Refaire une toiture, remplacer des menuiseries, agrandir une pièce : ces projets tombent entre deux mondes. Trop coûteux pour l’épargne courante, trop modestes pour un crédit immobilier. C’est l’espace que le prêt travaux occupe.
Ce qu’est réellement un prêt travaux
Juridiquement, il s’agit le plus souvent d’un crédit à la consommation. Jusqu’au 19 novembre 2026, le cadre présenté par Service Public concerne les crédits de 200 à 75 000 euros remboursés sur plus de trois mois. À compter du 20 novembre, la réforme étendra notamment ce plafond à 100 000 euros. Au-delà du cadre applicable, un autre montage peut être proposé, par exemple un crédit immobilier ou un prêt hypothécaire.
Il se distingue du crédit immobilier sur trois points : le dossier est plus léger, les fonds arrivent en quelques jours plutôt qu’en quelques semaines, et il n’exige ni garantie hypothécaire ni caution dans la plupart des cas. En contrepartie, la durée de remboursement est plus courte et le taux généralement plus élevé qu’un crédit immobilier de même montant.

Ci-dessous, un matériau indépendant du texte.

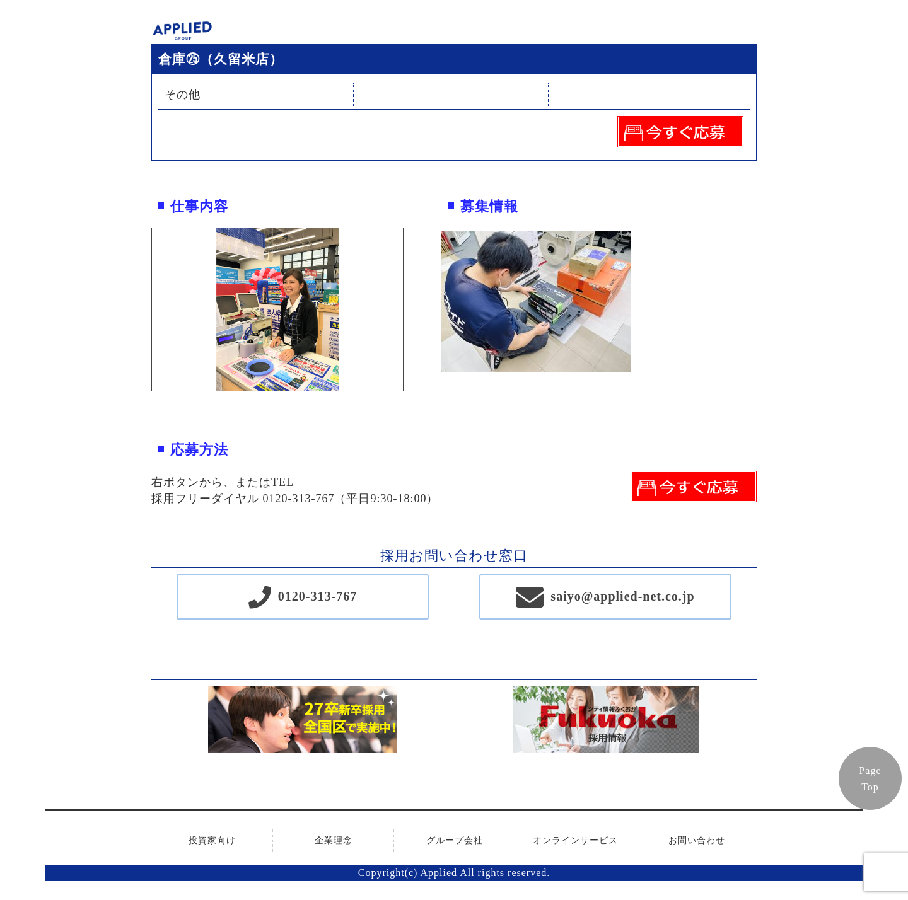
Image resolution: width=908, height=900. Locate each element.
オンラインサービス (575, 840)
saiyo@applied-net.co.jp (622, 596)
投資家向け (212, 840)
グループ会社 (454, 840)
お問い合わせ (696, 840)
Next (412, 309)
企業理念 (333, 840)
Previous (142, 309)
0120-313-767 (317, 596)
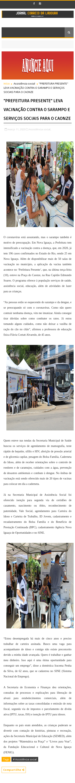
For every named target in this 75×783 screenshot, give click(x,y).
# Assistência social (25, 759)
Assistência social (24, 83)
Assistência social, (40, 129)
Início (7, 83)
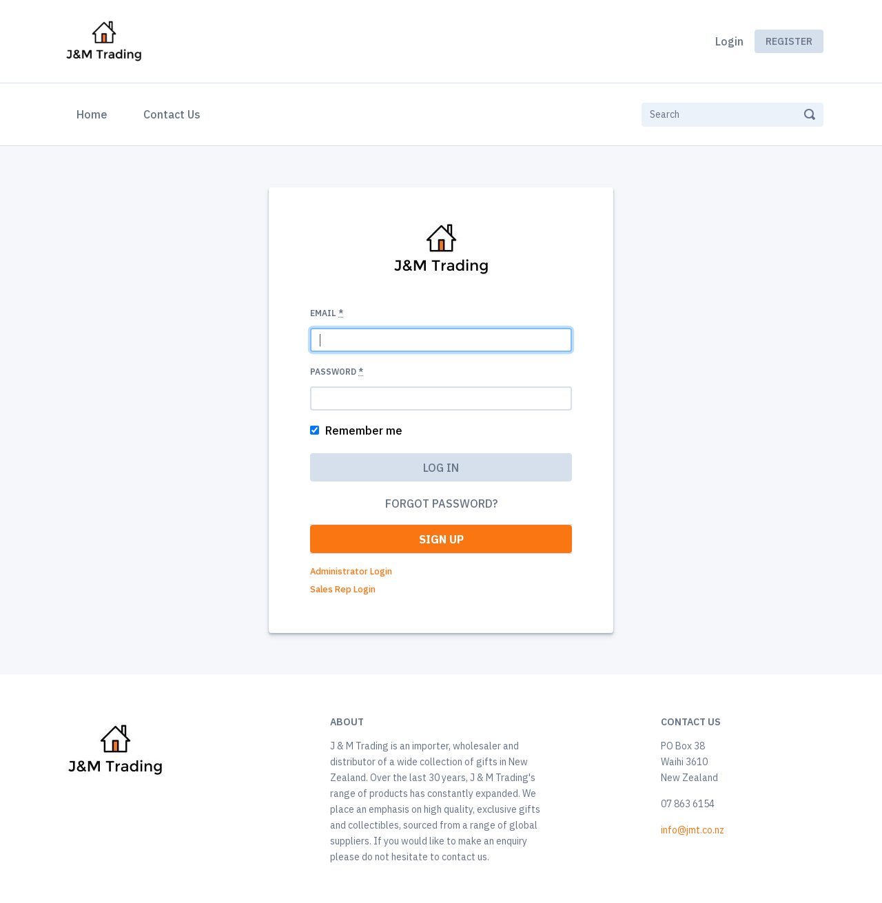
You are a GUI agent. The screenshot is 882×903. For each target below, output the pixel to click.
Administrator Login (351, 571)
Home (94, 113)
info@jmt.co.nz (692, 830)
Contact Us (172, 114)
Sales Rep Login (343, 589)
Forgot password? (441, 503)
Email (326, 313)
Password (336, 371)
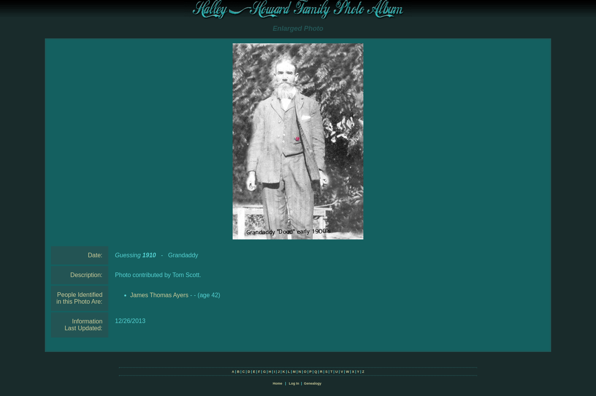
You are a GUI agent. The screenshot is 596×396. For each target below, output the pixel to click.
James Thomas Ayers (159, 295)
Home (277, 383)
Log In (294, 383)
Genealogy (313, 383)
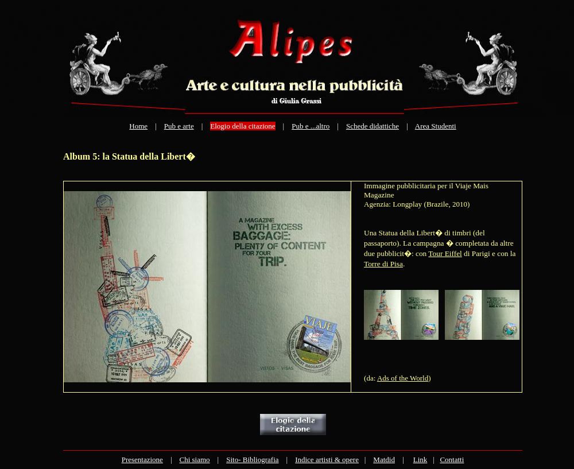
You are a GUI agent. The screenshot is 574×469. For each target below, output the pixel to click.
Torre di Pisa (383, 263)
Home (138, 126)
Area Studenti (435, 126)
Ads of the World (402, 378)
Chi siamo (194, 459)
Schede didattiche (372, 126)
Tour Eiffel (444, 253)
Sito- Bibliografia (252, 459)
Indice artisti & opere (327, 459)
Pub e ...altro (310, 126)
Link (420, 459)
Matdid (384, 459)
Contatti (452, 459)
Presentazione (142, 459)
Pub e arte (179, 126)
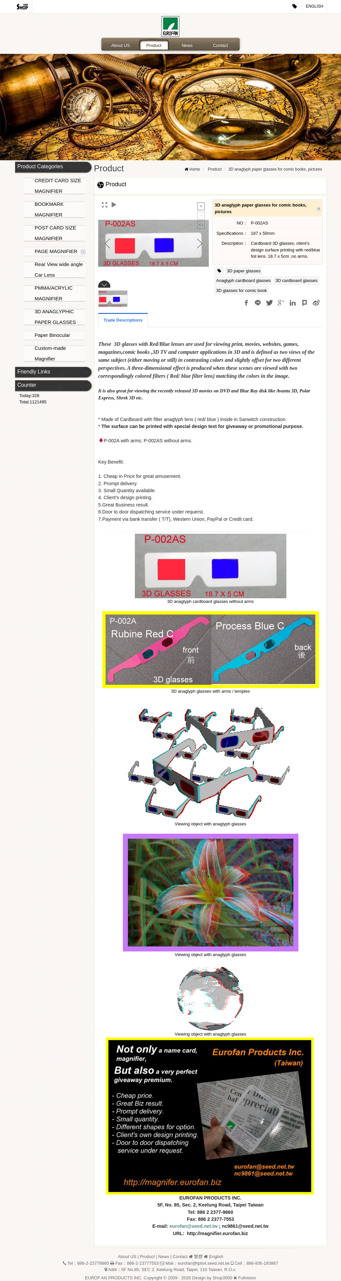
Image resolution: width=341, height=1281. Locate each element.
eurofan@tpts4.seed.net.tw (204, 1263)
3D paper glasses (243, 270)
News (187, 45)
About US (120, 45)
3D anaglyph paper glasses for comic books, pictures (275, 169)
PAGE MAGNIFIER (56, 251)
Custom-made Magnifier (50, 353)
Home (194, 169)
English (314, 6)
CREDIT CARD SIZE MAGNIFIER (58, 186)
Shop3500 (222, 1277)
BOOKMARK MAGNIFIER (49, 209)
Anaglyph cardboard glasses (243, 280)
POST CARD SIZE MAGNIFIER (55, 233)
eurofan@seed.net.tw (193, 1226)
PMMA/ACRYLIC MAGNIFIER (54, 293)
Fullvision (247, 1277)
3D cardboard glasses (296, 280)
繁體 (198, 1256)
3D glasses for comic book (241, 290)
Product (154, 45)
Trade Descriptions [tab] (123, 320)
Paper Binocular (52, 335)
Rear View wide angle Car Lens (59, 269)
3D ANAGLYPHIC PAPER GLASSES (55, 317)
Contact (220, 45)
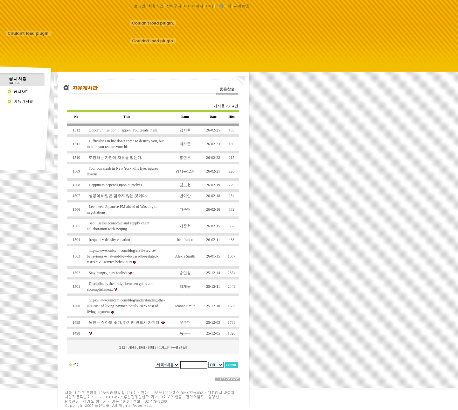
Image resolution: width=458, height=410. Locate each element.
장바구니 (173, 6)
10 (161, 347)
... (165, 347)
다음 (172, 347)
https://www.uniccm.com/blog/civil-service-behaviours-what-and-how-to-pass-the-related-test (122, 256)
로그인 (139, 6)
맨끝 (182, 347)
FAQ (209, 6)
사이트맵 (241, 6)
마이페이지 (193, 6)
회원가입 (155, 6)
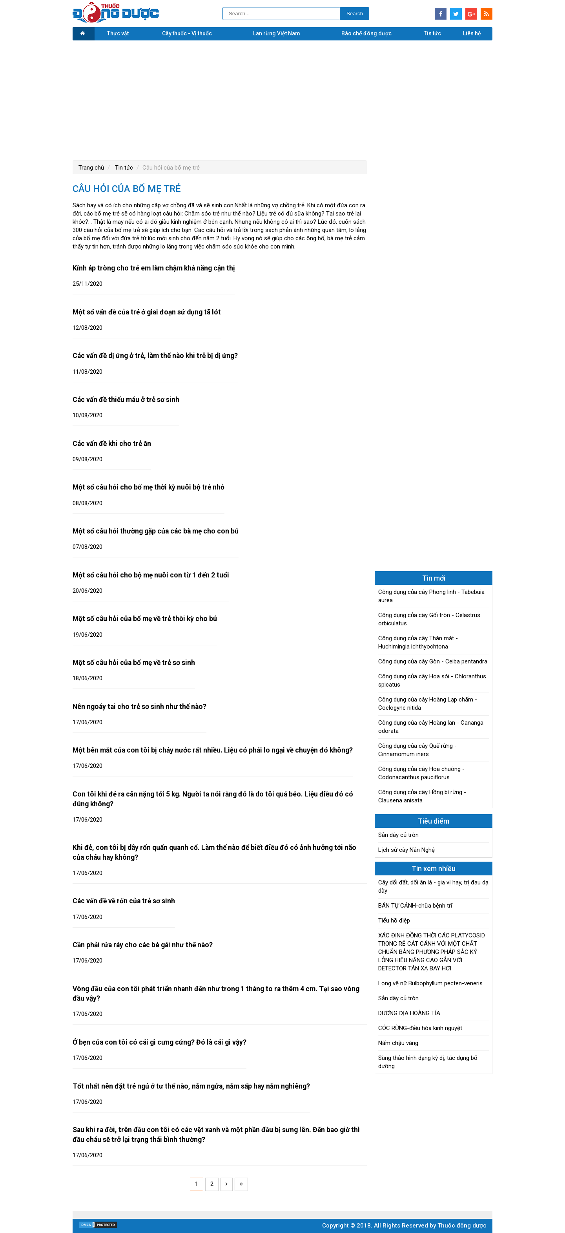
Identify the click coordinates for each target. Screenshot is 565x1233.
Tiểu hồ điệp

Affecté ou non affecté : la différence qui compte
Un prêt affecté est lié à des travaux précis, justifiés par un devis. Si le chantier ne se fait pas, le crédit est annulé. Cette protection est réelle : elle vous évite de rembourser un prêt pour des travaux jamais réalisés, notamment si l’entreprise disparaît entre la signature et le début du chantier.
Un prêt non affecté, souvent appelé prêt personnel, vous laisse libre de l’usage des fonds. Vous n’avez pas de justificatif à produire, l’argent arrive plus vite, et vous pouvez répartir le budget entre plusieurs postes ou plusieurs entreprises. Le revers est symétrique : si les travaux tombent à l’eau, le crédit reste dû.
Le choix dépend donc moins du coût que du degré d’incertitude sur le chantier. Un projet chiffré, avec une entreprise choisie et une date de démarrage, s’accommode bien d’un prêt affecté. Une rénovation étalée sur deux ans, par lots, s’accommode mieux d’un prêt personnel.
Combien emprunter, et sur combien de temps
Les montants et les durées proposés dépendent de l’établissement, du dossier et du cadre légal en vigueur à la date de l’offre. Ne prenez pas une durée commerciale courante pour une règle générale.
Le vrai plafond n’est pas ce chiffre, c’est votre capacité de remboursement. Le prêteur regarde vos revenus, vos charges, vos crédits en cours, et le reste à vivre du foyer une fois la mensualité déduite. Allonger la durée fait baisser la mensualité et augmente le coût total : sur un même montant, quatre années de plus se paient cher en intérêts.
Comparez les offres sur le TAEG, le taux annuel effectif global. C’est le seul chiffre qui intègre le taux nominal, les frais de dossier et le coût de l’assurance si vous la souscrivez. Deux propositions affichant le même taux nominal peuvent avoir des TAEG très différents.
Ce que le prêteur va demander
Une pièce d’identité, un justificatif de domicile, vos derniers bulletins de salaire et avis d’imposition, vos relevés de compte récents.
S’il s’agit d’un prêt affecté, ajoutez les devis des entreprises. Beaucoup d’établissements demandent aussi ces devis sur un prêt personnel dès que le montant devient significatif, non pour contrôler l’emploi des fonds mais pour évaluer la cohérence du projet. Préparez-les en amont : un dossier complet du premier coup raccourcit sensiblement le délai de réponse.
L’assurance emprunteur reste facultative sur un crédit à la consommation. Elle ajoute une ligne à la mensualité et prend en charge les échéances en cas de décès, d’invalidité ou parfois de perte d’emploi. Sur une durée courte et un montant modeste, elle se discute ; sur huit ans et un montant élevé, elle mérite d’être chiffrée sérieusement.
Les quatorze jours qui suivent la signature
Après avoir signé une offre de crédit à la consommation, vous disposez d’un délai légal de rétractation de quatorze jours calendaires. Vous n’avez aucun motif à donner et aucune pénalité à payer. Le formulaire détachable est joint à l’offre.
Ce délai n’est pas une formalité : c’est le moment où relire les conditions à froid, vérifier le TAEG, le coût total du crédit et les modalités de remboursement anticipé. Si l’un de ces éléments ne correspond pas à ce qui vous avait été présenté, vous pouvez encore renoncer. Un crédit vous engage et doit être remboursé ; vérifiez vos capacités de remboursement avant de vous engager.